SUPPLIED RECORDS:
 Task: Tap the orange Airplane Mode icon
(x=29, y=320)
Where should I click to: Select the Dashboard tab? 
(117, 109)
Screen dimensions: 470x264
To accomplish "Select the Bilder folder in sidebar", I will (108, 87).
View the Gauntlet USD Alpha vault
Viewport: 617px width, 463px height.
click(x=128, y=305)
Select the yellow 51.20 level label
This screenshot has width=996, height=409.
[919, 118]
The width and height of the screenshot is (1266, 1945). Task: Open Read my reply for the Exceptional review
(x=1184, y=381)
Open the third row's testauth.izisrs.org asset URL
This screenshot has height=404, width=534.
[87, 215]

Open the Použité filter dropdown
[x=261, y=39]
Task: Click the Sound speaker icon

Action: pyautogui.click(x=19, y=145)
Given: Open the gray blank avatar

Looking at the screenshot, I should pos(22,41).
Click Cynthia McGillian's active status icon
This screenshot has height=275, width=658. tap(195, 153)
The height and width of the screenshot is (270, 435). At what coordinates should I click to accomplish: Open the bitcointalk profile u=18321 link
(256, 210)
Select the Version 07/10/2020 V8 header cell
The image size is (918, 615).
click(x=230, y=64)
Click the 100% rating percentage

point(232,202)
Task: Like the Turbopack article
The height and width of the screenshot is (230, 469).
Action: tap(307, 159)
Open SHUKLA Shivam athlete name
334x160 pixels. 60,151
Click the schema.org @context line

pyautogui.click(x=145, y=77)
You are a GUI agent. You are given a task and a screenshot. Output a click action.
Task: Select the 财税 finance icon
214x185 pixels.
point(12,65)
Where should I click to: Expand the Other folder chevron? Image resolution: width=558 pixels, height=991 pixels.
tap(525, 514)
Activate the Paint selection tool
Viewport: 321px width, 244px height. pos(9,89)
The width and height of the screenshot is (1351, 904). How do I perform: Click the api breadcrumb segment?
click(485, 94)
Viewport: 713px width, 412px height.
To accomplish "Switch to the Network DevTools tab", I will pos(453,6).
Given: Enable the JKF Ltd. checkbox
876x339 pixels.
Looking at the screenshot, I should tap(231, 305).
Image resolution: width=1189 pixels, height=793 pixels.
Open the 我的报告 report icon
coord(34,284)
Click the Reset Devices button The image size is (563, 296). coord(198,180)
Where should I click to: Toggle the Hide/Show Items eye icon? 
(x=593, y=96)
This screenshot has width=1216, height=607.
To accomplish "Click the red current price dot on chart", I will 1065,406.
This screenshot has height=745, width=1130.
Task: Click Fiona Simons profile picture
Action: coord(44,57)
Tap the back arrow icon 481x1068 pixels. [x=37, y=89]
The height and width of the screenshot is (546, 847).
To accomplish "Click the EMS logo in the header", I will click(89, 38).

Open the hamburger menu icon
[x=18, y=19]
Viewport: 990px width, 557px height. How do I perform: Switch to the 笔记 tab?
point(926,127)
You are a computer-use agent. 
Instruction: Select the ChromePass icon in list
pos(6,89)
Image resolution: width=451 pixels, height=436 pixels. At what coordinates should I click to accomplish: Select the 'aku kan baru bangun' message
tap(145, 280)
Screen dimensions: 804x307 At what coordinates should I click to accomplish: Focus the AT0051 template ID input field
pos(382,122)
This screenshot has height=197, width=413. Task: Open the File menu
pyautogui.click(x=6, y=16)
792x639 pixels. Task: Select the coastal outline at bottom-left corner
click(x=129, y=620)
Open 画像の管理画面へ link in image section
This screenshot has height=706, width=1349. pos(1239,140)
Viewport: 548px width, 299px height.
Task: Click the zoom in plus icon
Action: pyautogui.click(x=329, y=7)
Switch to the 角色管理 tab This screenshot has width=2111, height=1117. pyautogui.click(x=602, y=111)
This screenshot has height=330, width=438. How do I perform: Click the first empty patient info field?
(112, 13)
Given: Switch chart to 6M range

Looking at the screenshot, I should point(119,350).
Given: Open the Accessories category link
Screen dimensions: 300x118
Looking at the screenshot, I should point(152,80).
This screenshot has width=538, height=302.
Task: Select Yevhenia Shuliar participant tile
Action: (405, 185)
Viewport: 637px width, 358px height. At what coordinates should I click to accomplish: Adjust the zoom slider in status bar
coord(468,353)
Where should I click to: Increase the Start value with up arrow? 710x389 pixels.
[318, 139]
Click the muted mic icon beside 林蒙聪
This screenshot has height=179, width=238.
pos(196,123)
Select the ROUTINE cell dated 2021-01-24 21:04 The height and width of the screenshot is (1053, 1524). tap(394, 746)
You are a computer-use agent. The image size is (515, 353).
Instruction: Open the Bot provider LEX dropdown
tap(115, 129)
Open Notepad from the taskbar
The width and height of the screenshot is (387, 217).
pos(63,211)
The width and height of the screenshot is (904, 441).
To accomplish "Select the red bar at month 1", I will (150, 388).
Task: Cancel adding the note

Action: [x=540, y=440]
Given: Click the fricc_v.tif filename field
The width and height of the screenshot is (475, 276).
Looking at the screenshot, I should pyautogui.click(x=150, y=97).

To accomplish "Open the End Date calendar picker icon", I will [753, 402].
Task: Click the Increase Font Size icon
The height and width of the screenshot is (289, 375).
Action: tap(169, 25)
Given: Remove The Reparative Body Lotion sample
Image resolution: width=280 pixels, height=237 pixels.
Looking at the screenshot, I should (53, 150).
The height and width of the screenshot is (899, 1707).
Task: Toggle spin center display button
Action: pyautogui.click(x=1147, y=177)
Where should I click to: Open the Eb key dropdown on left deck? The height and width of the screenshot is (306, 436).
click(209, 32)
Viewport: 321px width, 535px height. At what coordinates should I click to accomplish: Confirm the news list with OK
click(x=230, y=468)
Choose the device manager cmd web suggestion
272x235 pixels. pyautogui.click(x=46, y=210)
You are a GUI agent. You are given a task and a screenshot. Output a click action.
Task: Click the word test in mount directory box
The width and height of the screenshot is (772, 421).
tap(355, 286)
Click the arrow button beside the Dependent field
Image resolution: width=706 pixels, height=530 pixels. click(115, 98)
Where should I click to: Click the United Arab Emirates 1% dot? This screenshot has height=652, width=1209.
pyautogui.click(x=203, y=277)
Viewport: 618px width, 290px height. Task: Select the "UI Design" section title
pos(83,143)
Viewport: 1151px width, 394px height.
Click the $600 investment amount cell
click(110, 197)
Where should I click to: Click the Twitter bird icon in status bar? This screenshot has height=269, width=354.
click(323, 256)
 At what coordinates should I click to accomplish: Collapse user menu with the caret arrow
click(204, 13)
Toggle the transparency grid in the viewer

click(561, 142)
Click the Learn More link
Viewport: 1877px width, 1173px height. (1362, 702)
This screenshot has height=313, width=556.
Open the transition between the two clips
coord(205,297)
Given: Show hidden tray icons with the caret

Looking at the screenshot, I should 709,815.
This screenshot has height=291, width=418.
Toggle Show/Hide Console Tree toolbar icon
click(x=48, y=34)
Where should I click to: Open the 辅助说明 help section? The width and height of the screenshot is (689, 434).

STATED PROBLEM:
Please copy out all of the data above word for word, keeping every line unchanged and in the same order.

ANSWER TO THE PROBLEM:
 Task: Tap the orange Airplane Mode icon
(x=29, y=320)
Where should I click to: Select the Dashboard tab? 
(117, 109)
Screen dimensions: 470x264
To accomplish "Select the Bilder folder in sidebar", I will (108, 87).
View the Gauntlet USD Alpha vault
Viewport: 617px width, 463px height.
click(x=128, y=305)
Select the yellow 51.20 level label
This screenshot has width=996, height=409.
[919, 118]
The width and height of the screenshot is (1266, 1945). Task: Open Read my reply for the Exceptional review
(x=1184, y=381)
Open the third row's testauth.izisrs.org asset URL
This screenshot has height=404, width=534.
[87, 215]

Open the Použité filter dropdown
[x=261, y=39]
Task: Click the Sound speaker icon

Action: pyautogui.click(x=19, y=145)
Given: Open the gray blank avatar

Looking at the screenshot, I should pos(22,41).
Click Cynthia McGillian's active status icon
This screenshot has height=275, width=658. tap(195, 153)
The height and width of the screenshot is (270, 435). At what coordinates should I click to accomplish: Open the bitcointalk profile u=18321 link
(256, 210)
Select the Version 07/10/2020 V8 header cell
The image size is (918, 615).
click(x=230, y=64)
Click the 100% rating percentage

point(232,202)
Task: Like the Turbopack article
The height and width of the screenshot is (230, 469).
Action: tap(307, 159)
Open SHUKLA Shivam athlete name
334x160 pixels. 60,151
Click the schema.org @context line

pyautogui.click(x=145, y=77)
You are a GUI agent. You are given a task and a screenshot. Output a click action.
Task: Select the 财税 finance icon
214x185 pixels.
point(12,65)
Where should I click to: Expand the Other folder chevron? Image resolution: width=558 pixels, height=991 pixels.
tap(525, 514)
Activate the Paint selection tool
Viewport: 321px width, 244px height. pos(9,89)
The width and height of the screenshot is (1351, 904). How do I perform: Click the api breadcrumb segment?
click(485, 94)
Viewport: 713px width, 412px height.
To accomplish "Switch to the Network DevTools tab", I will pos(453,6).
Given: Enable the JKF Ltd. checkbox
876x339 pixels.
Looking at the screenshot, I should tap(231, 305).
Image resolution: width=1189 pixels, height=793 pixels.
Open the 我的报告 report icon
coord(34,284)
Click the Reset Devices button The image size is (563, 296). coord(198,180)
Where should I click to: Toggle the Hide/Show Items eye icon? 
(x=593, y=96)
This screenshot has width=1216, height=607.
To accomplish "Click the red current price dot on chart", I will 1065,406.
This screenshot has height=745, width=1130.
Task: Click Fiona Simons profile picture
Action: coord(44,57)
Tap the back arrow icon 481x1068 pixels. [x=37, y=89]
The height and width of the screenshot is (546, 847).
To accomplish "Click the EMS logo in the header", I will click(89, 38).

Open the hamburger menu icon
[x=18, y=19]
Viewport: 990px width, 557px height. How do I perform: Switch to the 笔记 tab?
point(926,127)
You are a computer-use agent. 
Instruction: Select the ChromePass icon in list
pos(6,89)
Image resolution: width=451 pixels, height=436 pixels. At what coordinates should I click to accomplish: Select the 'aku kan baru bangun' message
tap(145, 280)
Screen dimensions: 804x307 At what coordinates should I click to accomplish: Focus the AT0051 template ID input field
pos(382,122)
This screenshot has height=197, width=413. Task: Open the File menu
pyautogui.click(x=6, y=16)
792x639 pixels. Task: Select the coastal outline at bottom-left corner
click(x=129, y=620)
Open 画像の管理画面へ link in image section
This screenshot has height=706, width=1349. pos(1239,140)
Viewport: 548px width, 299px height.
Task: Click the zoom in plus icon
Action: pyautogui.click(x=329, y=7)
Switch to the 角色管理 tab This screenshot has width=2111, height=1117. pyautogui.click(x=602, y=111)
This screenshot has height=330, width=438. How do I perform: Click the first empty patient info field?
(112, 13)
Given: Switch chart to 6M range

Looking at the screenshot, I should point(119,350).
Given: Open the Accessories category link
Screen dimensions: 300x118
Looking at the screenshot, I should point(152,80).
This screenshot has width=538, height=302.
Task: Select Yevhenia Shuliar participant tile
Action: (405, 185)
Viewport: 637px width, 358px height. At what coordinates should I click to accomplish: Adjust the zoom slider in status bar
coord(468,353)
Where should I click to: Increase the Start value with up arrow? 710x389 pixels.
[318, 139]
Click the muted mic icon beside 林蒙聪
This screenshot has height=179, width=238.
pos(196,123)
Select the ROUTINE cell dated 2021-01-24 21:04 The height and width of the screenshot is (1053, 1524). tap(394, 746)
You are a computer-use agent. The image size is (515, 353).
Instruction: Open the Bot provider LEX dropdown
tap(115, 129)
Open Notepad from the taskbar
The width and height of the screenshot is (387, 217).
pos(63,211)
The width and height of the screenshot is (904, 441).
To accomplish "Select the red bar at month 1", I will (150, 388).
Task: Cancel adding the note

Action: [x=540, y=440]
Given: Click the fricc_v.tif filename field
The width and height of the screenshot is (475, 276).
Looking at the screenshot, I should pyautogui.click(x=150, y=97).

To accomplish "Open the End Date calendar picker icon", I will [753, 402].
Task: Click the Increase Font Size icon
The height and width of the screenshot is (289, 375).
Action: tap(169, 25)
Given: Remove The Reparative Body Lotion sample
Image resolution: width=280 pixels, height=237 pixels.
Looking at the screenshot, I should (53, 150).
The height and width of the screenshot is (899, 1707).
Task: Toggle spin center display button
Action: pyautogui.click(x=1147, y=177)
Where should I click to: Open the Eb key dropdown on left deck? The height and width of the screenshot is (306, 436).
click(209, 32)
Viewport: 321px width, 535px height. At what coordinates should I click to accomplish: Confirm the news list with OK
click(x=230, y=468)
Choose the device manager cmd web suggestion
272x235 pixels. pyautogui.click(x=46, y=210)
You are a GUI agent. You are given a task and a screenshot. Output a click action.
Task: Click the word test in mount directory box
The width and height of the screenshot is (772, 421).
tap(355, 286)
Click the arrow button beside the Dependent field
Image resolution: width=706 pixels, height=530 pixels. click(115, 98)
Where should I click to: Click the United Arab Emirates 1% dot? This screenshot has height=652, width=1209.
pyautogui.click(x=203, y=277)
Viewport: 618px width, 290px height. Task: Select the "UI Design" section title
pos(83,143)
Viewport: 1151px width, 394px height.
Click the $600 investment amount cell
click(110, 197)
Where should I click to: Click the Twitter bird icon in status bar? This screenshot has height=269, width=354.
click(323, 256)
 At what coordinates should I click to accomplish: Collapse user menu with the caret arrow
click(204, 13)
Toggle the transparency grid in the viewer

click(561, 142)
Click the Learn More link
Viewport: 1877px width, 1173px height. (1362, 702)
This screenshot has height=313, width=556.
Open the transition between the two clips
coord(205,297)
Given: Show hidden tray icons with the caret

Looking at the screenshot, I should 709,815.
This screenshot has height=291, width=418.
Toggle Show/Hide Console Tree toolbar icon
click(x=48, y=34)
Where should I click to: Open the 辅助说明 help section? The width and height of the screenshot is (689, 434).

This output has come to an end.